> _La consigne_:
Reproduisez fidèlement le passage de l'extrait choisi qui va de « C'est avec une » à « un repos mérité. ».

> _Extrait choisi_:
Cher(es) adhérent(es), cher(es) sympathisant(es)
C'est avec une grande tristesse que nous vous faisons part de la disparation du parrain de l'association Vent d'Afrique, le grand acteur de cinéma et de théâtre, Sotigui Kouyaté.
Il est décédé à l'âge de 74 ans, ce samedi 17 avril 2010 à 18h30 à l'Hôpital Georges Pompidou (Paris) suite à une longue maladie pulmonaire.
Toute l'équipe de Vent d'Afrique est fort bien touché de la disparition de ce grand homme, qui a tant donné au monde culturel et artistique. Il nous aura légué beaucoup de son savoir faire et il restera gravé dans nos mémoires.
Si l'association Vent d'Afrique a traversé une période difficile pendant de nombreuses années, sans qu'elle ne puisse se défendre correctement et relever la tête, cela était liée à la longue maladie que son parrain vivait.
Nous lui souhaitons paix à son âme et un repos mérité.
Comme un proverbe bambara (en Afrique) le dit « la mort est l'affaire de tous, nous ne sommes que de passage ». Encore paix à ce grand homme.
L'association Vent d'Afrique organisera une soirée en son hommage prochainement.

> _Les données_:
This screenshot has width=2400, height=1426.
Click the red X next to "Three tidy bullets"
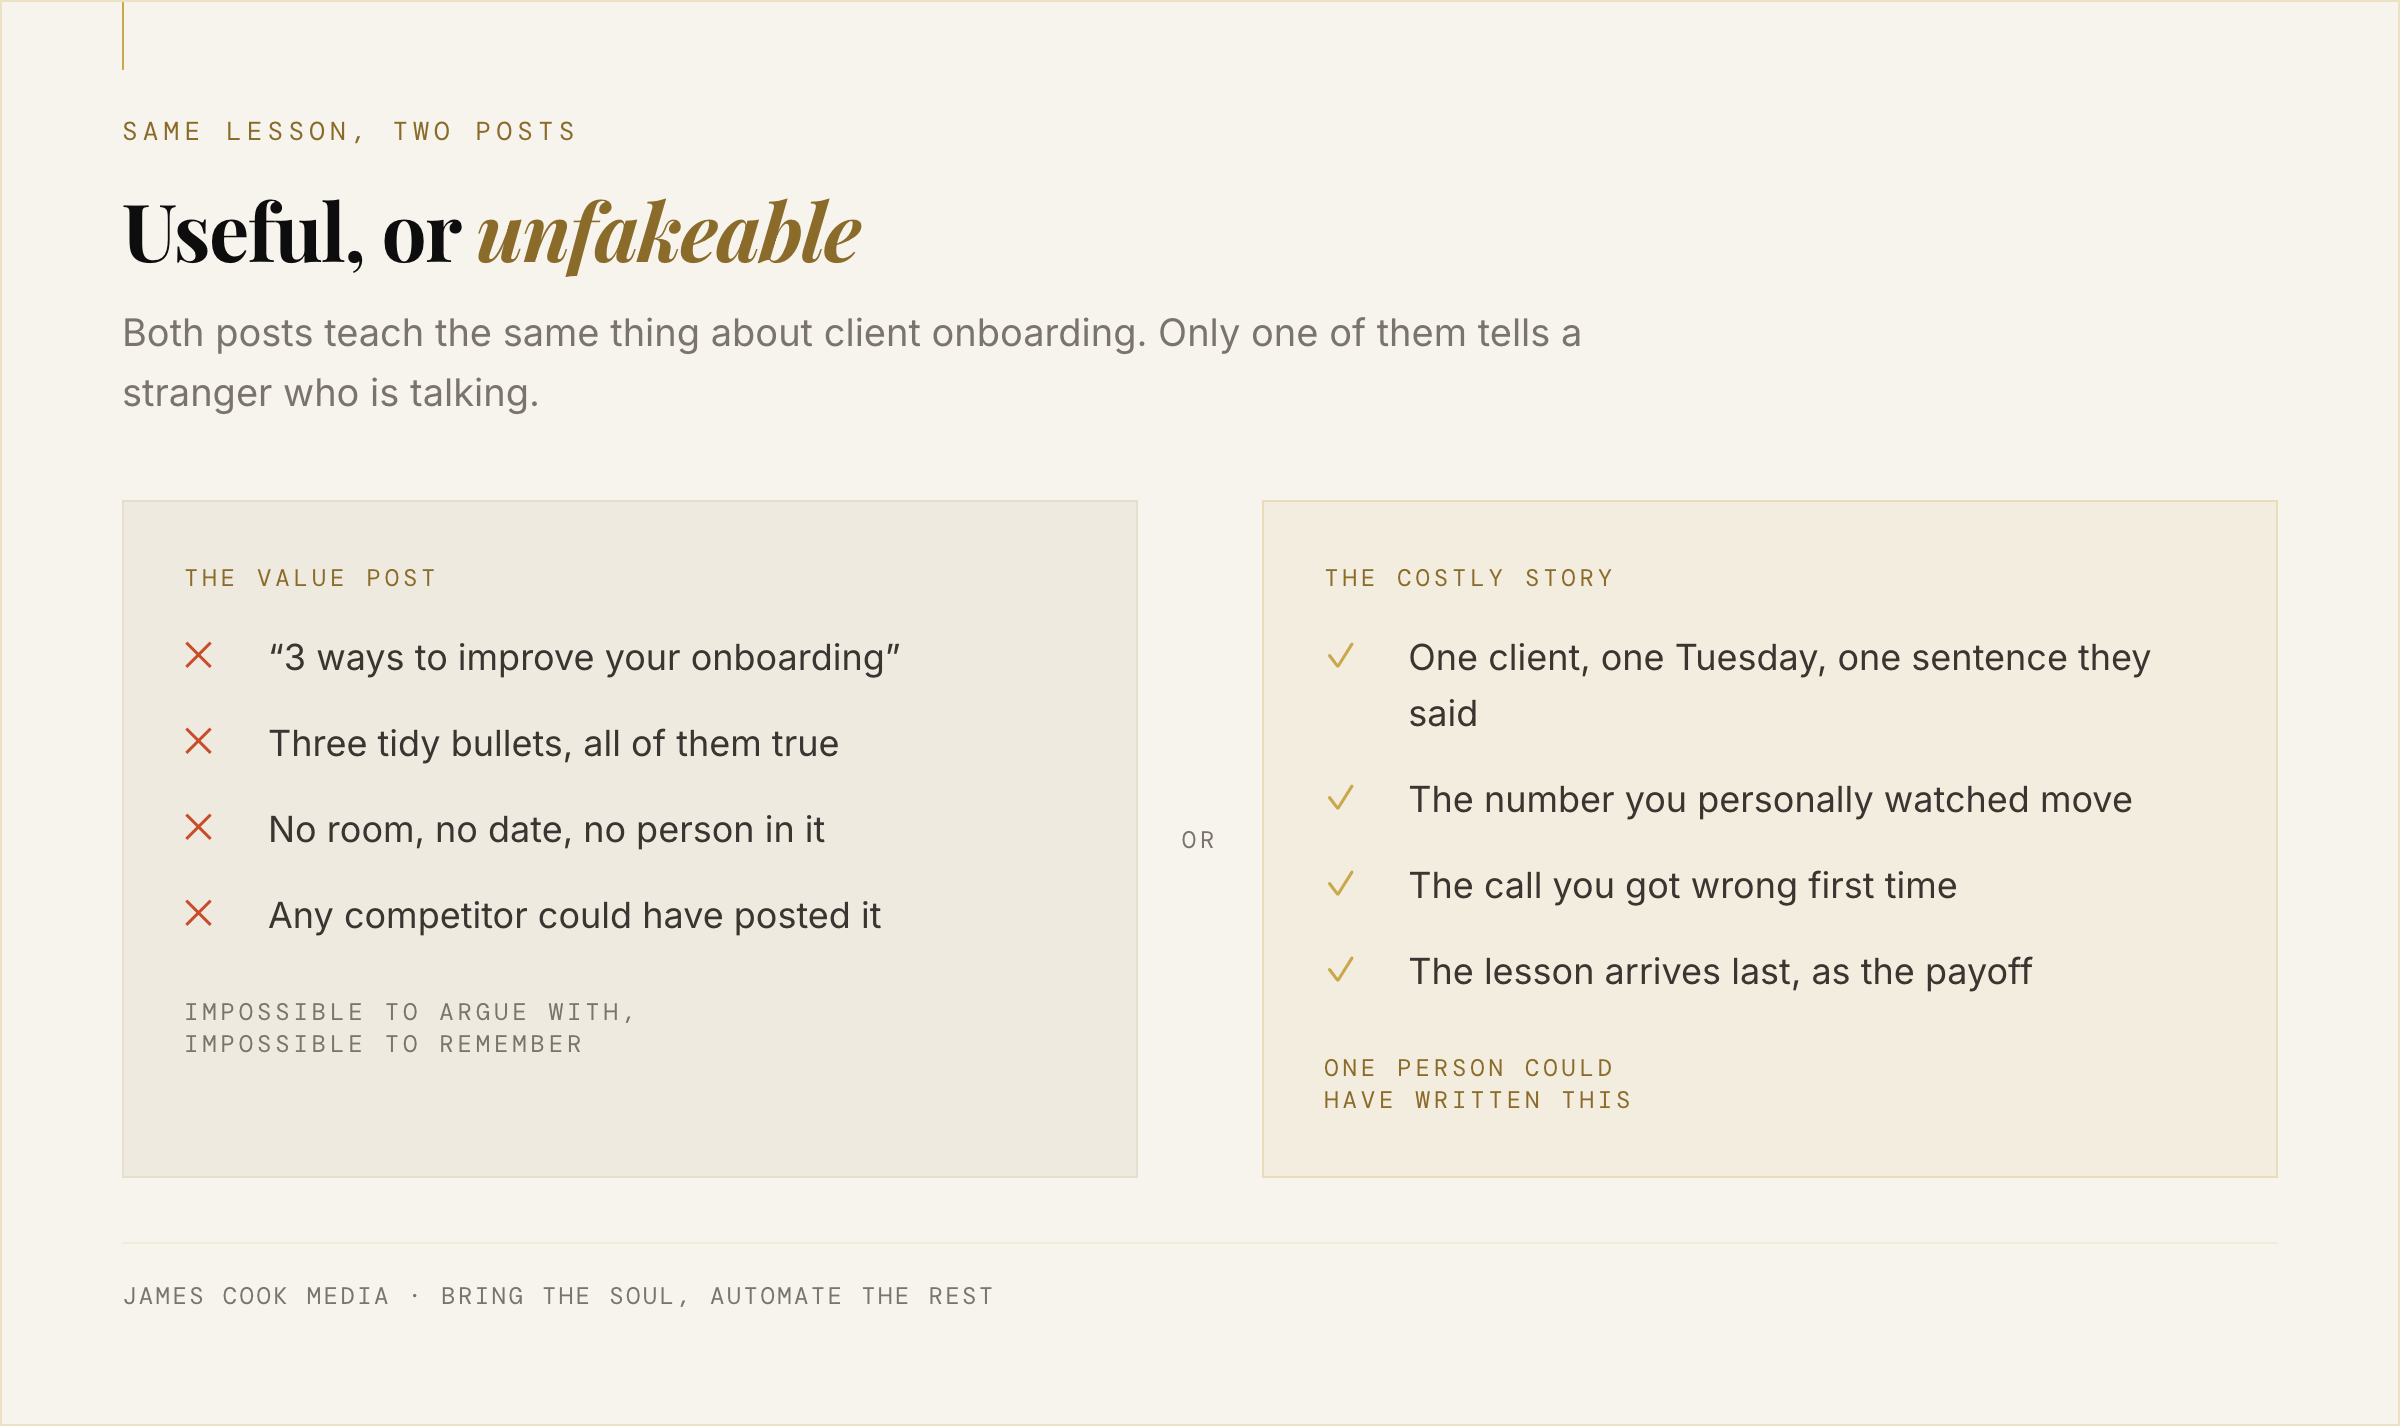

> _Résultat obtenu_:
C'est avec une grande tristesse que nous vous faisons part de la disparation du parrain de l'association Vent d'Afrique, le grand acteur de cinéma et de théâtre, Sotigui Kouyaté.
Il est décédé à l'âge de 74 ans, ce samedi 17 avril 2010 à 18h30 à l'Hôpital Georges Pompidou (Paris) suite à une longue maladie pulmonaire.
Toute l'équipe de Vent d'Afrique est fort bien touché de la disparition de ce grand homme, qui a tant donné au monde culturel et artistique. Il nous aura légué beaucoup de son savoir faire et il restera gravé dans nos mémoires.
Si l'association Vent d'Afrique a traversé une période difficile pendant de nombreuses années, sans qu'elle ne puisse se défendre correctement et relever la tête, cela était liée à la longue maladie que son parrain vivait.
Nous lui souhaitons paix à son âme et un repos mérité.